* **STORED ROWS**
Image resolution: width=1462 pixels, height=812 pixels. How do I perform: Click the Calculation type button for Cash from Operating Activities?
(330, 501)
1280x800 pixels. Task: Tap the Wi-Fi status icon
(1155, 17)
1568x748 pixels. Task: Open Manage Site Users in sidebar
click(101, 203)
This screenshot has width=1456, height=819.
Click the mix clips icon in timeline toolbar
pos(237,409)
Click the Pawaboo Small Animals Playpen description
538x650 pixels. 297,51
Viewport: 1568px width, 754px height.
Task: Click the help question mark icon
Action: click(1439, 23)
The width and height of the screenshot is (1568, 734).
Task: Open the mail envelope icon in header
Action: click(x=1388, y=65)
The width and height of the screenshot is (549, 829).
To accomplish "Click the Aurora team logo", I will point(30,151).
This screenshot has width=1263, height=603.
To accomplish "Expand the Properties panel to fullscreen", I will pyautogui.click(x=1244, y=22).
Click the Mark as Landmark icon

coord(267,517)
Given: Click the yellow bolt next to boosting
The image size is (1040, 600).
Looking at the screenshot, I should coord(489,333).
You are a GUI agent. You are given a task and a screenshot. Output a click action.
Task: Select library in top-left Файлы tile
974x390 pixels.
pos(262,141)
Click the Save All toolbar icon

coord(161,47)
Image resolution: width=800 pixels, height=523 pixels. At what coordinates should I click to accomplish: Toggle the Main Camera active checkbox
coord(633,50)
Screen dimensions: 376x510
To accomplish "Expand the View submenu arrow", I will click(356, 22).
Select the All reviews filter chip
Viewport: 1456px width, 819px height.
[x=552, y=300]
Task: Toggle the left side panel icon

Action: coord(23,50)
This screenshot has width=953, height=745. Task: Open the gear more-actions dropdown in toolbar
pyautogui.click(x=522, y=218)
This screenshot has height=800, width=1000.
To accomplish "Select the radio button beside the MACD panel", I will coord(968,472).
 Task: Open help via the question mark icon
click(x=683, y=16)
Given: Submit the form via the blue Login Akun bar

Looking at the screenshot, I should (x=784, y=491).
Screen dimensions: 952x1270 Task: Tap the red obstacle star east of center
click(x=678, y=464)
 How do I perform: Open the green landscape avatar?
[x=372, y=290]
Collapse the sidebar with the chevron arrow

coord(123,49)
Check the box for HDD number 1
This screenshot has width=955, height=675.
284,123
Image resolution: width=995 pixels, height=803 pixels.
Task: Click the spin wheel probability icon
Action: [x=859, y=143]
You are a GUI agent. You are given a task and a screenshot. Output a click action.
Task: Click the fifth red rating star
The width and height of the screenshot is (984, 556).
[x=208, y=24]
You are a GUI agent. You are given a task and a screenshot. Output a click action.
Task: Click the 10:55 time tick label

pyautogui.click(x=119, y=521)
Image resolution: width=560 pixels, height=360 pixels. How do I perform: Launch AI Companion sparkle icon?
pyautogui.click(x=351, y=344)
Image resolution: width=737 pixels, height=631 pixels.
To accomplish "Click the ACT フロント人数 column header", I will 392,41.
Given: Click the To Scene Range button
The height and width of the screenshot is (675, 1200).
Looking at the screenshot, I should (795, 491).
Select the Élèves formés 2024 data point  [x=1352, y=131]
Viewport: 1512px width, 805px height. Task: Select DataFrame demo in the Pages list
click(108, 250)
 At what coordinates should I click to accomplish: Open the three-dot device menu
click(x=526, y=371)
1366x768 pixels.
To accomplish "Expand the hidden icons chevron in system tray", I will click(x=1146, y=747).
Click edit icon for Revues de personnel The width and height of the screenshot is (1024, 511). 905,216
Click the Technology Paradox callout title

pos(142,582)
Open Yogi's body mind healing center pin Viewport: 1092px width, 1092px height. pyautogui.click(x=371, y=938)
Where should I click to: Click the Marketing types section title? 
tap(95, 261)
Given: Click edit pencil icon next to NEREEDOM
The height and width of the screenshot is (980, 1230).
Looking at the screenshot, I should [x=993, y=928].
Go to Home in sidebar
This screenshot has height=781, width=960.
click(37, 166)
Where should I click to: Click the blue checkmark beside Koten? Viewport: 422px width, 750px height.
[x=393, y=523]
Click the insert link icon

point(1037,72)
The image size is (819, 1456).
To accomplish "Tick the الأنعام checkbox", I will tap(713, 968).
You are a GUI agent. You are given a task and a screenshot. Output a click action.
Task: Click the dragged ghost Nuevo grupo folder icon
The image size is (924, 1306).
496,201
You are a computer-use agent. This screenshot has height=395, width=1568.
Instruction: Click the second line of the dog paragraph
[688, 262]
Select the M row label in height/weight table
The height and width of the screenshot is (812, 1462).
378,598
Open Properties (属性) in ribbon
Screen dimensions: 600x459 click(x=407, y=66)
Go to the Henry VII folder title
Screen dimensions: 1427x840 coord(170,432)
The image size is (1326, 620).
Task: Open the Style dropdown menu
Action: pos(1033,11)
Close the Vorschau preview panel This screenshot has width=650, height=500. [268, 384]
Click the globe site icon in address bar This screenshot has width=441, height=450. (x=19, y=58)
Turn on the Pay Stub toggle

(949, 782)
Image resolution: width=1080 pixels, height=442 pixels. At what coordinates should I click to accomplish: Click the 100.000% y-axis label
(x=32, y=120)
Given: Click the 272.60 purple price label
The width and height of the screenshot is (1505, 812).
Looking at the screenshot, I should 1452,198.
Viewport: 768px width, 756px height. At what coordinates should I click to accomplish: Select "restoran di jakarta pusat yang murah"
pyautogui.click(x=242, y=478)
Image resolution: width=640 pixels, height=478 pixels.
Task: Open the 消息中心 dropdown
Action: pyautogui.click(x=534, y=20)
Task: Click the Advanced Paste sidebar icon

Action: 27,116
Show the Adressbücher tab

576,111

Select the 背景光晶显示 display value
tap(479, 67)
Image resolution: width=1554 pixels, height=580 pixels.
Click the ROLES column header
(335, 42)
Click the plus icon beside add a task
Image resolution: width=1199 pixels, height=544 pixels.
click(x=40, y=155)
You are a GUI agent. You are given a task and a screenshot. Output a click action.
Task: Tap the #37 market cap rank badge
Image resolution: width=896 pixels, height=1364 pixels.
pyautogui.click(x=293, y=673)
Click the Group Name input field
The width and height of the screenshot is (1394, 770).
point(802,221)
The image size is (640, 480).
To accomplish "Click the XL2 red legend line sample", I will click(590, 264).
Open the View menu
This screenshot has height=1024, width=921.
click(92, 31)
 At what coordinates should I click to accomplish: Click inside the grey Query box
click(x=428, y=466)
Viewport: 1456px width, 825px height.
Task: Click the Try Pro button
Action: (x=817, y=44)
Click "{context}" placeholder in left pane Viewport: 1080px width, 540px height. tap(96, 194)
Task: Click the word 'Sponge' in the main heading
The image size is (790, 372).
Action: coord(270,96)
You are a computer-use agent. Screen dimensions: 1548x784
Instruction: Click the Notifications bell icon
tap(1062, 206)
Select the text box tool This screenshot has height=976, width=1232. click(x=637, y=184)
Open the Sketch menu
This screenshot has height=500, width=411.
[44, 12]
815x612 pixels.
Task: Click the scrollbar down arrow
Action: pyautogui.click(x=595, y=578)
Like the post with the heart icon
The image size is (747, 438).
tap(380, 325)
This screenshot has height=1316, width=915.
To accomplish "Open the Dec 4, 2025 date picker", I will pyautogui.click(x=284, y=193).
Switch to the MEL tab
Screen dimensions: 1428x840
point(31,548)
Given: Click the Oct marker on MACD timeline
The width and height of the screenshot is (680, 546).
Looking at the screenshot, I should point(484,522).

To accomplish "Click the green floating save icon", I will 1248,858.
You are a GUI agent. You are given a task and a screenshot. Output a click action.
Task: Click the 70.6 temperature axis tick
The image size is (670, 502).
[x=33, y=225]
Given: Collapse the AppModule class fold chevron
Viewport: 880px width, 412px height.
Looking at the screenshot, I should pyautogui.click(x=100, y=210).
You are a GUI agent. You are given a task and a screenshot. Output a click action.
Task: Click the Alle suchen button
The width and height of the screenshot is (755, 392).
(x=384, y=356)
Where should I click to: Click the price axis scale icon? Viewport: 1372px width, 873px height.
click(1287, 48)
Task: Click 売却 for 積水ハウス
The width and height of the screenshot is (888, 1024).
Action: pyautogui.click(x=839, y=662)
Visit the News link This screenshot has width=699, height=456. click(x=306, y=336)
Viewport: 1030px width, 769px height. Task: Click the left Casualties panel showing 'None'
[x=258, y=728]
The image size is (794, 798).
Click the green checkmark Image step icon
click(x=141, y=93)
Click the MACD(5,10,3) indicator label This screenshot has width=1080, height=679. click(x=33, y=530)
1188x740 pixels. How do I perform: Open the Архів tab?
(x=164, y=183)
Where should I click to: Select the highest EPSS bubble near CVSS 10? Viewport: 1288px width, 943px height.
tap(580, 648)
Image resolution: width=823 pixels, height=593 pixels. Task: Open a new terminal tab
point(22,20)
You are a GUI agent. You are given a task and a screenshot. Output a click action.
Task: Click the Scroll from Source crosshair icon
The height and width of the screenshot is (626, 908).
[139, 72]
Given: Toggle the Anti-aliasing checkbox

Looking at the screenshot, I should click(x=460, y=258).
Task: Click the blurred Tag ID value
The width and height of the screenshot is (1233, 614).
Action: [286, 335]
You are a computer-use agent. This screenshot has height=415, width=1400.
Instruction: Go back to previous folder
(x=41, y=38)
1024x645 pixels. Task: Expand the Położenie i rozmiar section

* **WHAT NEEDS TO BE DONE**
Please rewrite the records from the line with "Viewport: 768px width, 756px" to the line with "tap(380, 325)" as a Markdown table with the columns Row and Line. Number each line and leave out blank lines.

* **TASK RESPONSE**
| Row | Line |
|---|---|
| 1 | Viewport: 768px width, 756px height. At what coordinates should I click to accomplish: Select "restoran di jakarta pusat yang murah" |
| 2 | pyautogui.click(x=242, y=478) |
| 3 | Image resolution: width=640 pixels, height=478 pixels. |
| 4 | Task: Open the 消息中心 dropdown |
| 5 | Action: pyautogui.click(x=534, y=20) |
| 6 | Task: Click the Advanced Paste sidebar icon |
| 7 | Action: 27,116 |
| 8 | Show the Adressbücher tab |
| 9 | 576,111 |
| 10 | Select the 背景光晶显示 display value |
| 11 | tap(479, 67) |
| 12 | Image resolution: width=1554 pixels, height=580 pixels. |
| 13 | Click the ROLES column header |
| 14 | (335, 42) |
| 15 | Click the plus icon beside add a task |
| 16 | Image resolution: width=1199 pixels, height=544 pixels. |
| 17 | click(x=40, y=155) |
| 18 | You are a GUI agent. You are given a task and a screenshot. Output a click action. |
| 19 | Task: Tap the #37 market cap rank badge |
| 20 | Image resolution: width=896 pixels, height=1364 pixels. |
| 21 | pyautogui.click(x=293, y=673) |
| 22 | Click the Group Name input field |
| 23 | The width and height of the screenshot is (1394, 770). |
| 24 | point(802,221) |
| 25 | The image size is (640, 480). |
| 26 | To accomplish "Click the XL2 red legend line sample", I will click(590, 264). |
| 27 | Open the View menu |
| 28 | This screenshot has height=1024, width=921. |
| 29 | click(92, 31) |
| 30 |  At what coordinates should I click to accomplish: Click inside the grey Query box |
| 31 | click(x=428, y=466) |
| 32 | Viewport: 1456px width, 825px height. |
| 33 | Task: Click the Try Pro button |
| 34 | Action: (x=817, y=44) |
| 35 | Click "{context}" placeholder in left pane Viewport: 1080px width, 540px height. tap(96, 194) |
| 36 | Task: Click the word 'Sponge' in the main heading |
| 37 | The image size is (790, 372). |
| 38 | Action: coord(270,96) |
| 39 | You are a computer-use agent. Screen dimensions: 1548x784 |
| 40 | Instruction: Click the Notifications bell icon |
| 41 | tap(1062, 206) |
| 42 | Select the text box tool This screenshot has height=976, width=1232. click(x=637, y=184) |
| 43 | Open the Sketch menu |
| 44 | This screenshot has height=500, width=411. |
| 45 | [44, 12] |
| 46 | 815x612 pixels. |
| 47 | Task: Click the scrollbar down arrow |
| 48 | Action: pyautogui.click(x=595, y=578) |
| 49 | Like the post with the heart icon |
| 50 | The image size is (747, 438). |
| 51 | tap(380, 325) |